For many households, saving for housing is an important element of voluntary saving. If there was a significant probability of being allocated a state house at a subsidised loan rate with generous conditions for purchase it is likely that the incentive for voluntary saving would be commensurately diminished. In fact, lower savers faced a housing market in which the number of state houses being built was much greater than in later years,[39] thus increasing the probability that a family would get access to a state house on concessional terms.
Added to this, the Family Benefits (Home Ownership) Act 1958 provided the option to capitalise a universal child benefit and apply that to equity in a first home. This would have reduced the incentive to save for an initial deposit (although lifetime income would not have altered). However the fact that a certain cash grant was replacing a future stream of benefits subject to political risk would suggest that the certainty equivalent of the capitalisation scheme would have reduced the incentive to save. Those born from 1925 to 1934 would have been in their household formation years when this policy was in place. They correspond to Cohorts 4 and 5 (Table 4) with saving rates significantly below those for the reference group. Finally, low savers who were paying off mortgages in the 1970s and early 1980s faced negative real interest rates, further reducing the cost of housing and permitting consumption levels to be higher than they would have been had housing costs taken a greater share of disposable incomes.

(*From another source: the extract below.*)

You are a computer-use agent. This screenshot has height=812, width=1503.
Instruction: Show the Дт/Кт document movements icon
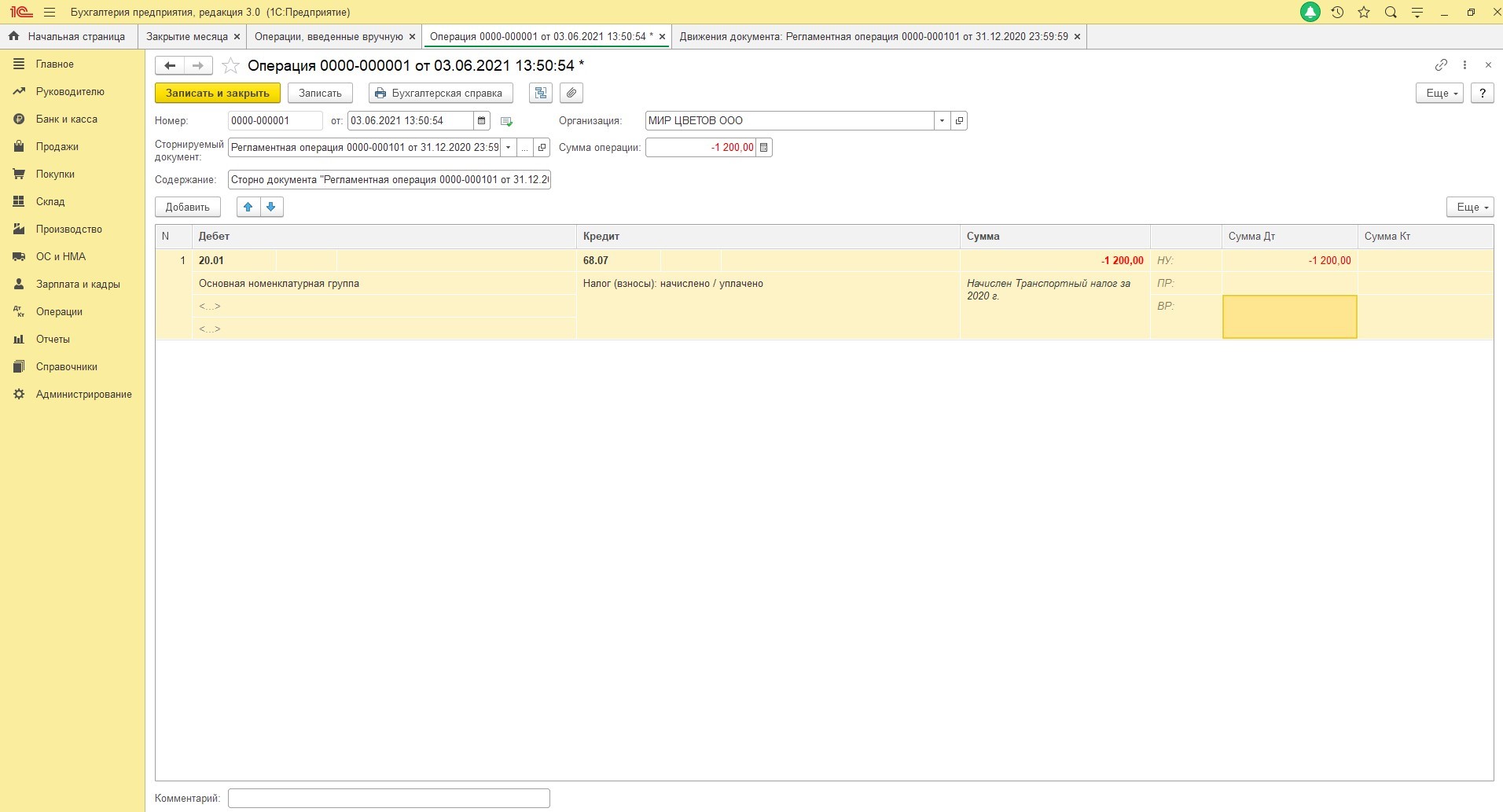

In the past family sizes were larger. Having more children increases the probability that the parents will receive support in retirement for their children. Reduced family size in later years would be consistent with later cohorts being higher savers than the older cohorts with larger families.

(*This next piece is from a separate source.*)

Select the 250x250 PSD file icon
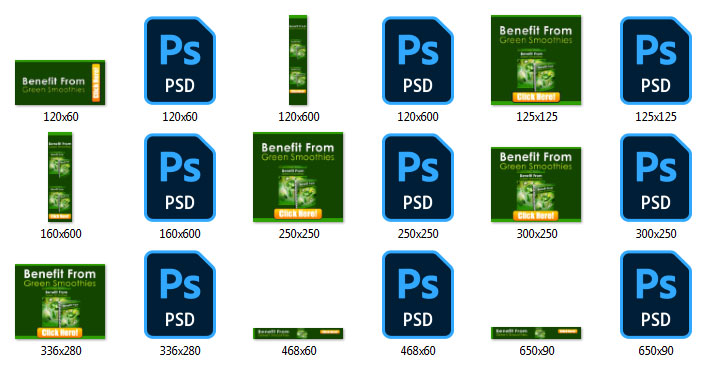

Up to this point our consideration of the different saving behaviour of older and younger cohorts has focussed largely on the state provided benefits that each could have expected. Of course to meet these costs taxes had to be paid, so a full intergenerational accounting requires us to incorporate not only market earnings and state benefits, but taxation payments as well.[40] This has not been attempted here. Thomson (1991) compares a prototypical “early” family (born 1930) with a “late” family (born 1955) and traces their lifetime earnings, taxes and benefits. He finds that the benefit:tax ratio for the so-called early family was 2.3 while the corresponding ratio for the late family was 0.6 to 0.8 (p.172). This result is strikingly consistent with the pattern of lifetime saving behaviour displayed by different birth cohorts in the present study.
Notes
- [38]Scobie and Gibson (2003) find that New Zealand superannuation represents the majority of the retirement wealth of the four lowest wealth deciles and that if people wish to achieve consumption smoothing over their life time, the presence of NZS implies these people have no incentive for any other form of retirement saving.
- [39]For example, in 1949-50, over 20 percent of all new dwellings completed were state houses.
- [40]A complete accounting would require tracking of asset holdings and changes in asset values.